=== Given information ===

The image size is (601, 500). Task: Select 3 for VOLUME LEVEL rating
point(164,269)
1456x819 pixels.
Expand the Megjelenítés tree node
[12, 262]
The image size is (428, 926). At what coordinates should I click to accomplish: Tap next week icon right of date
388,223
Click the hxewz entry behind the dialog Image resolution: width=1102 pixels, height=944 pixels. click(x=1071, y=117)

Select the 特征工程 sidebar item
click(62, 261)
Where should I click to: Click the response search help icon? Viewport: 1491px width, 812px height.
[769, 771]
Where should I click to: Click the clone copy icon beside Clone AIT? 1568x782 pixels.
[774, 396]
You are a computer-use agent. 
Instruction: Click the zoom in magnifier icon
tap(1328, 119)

===

- The task
Pick out every line in the material that contains the word "height" and copy each one.

- Complete output
Click the hxewz entry behind the dialog Image resolution: width=1102 pixels, height=944 pixels. click(x=1071, y=117)
Where should I click to: Click the response search help icon? Viewport: 1491px width, 812px height.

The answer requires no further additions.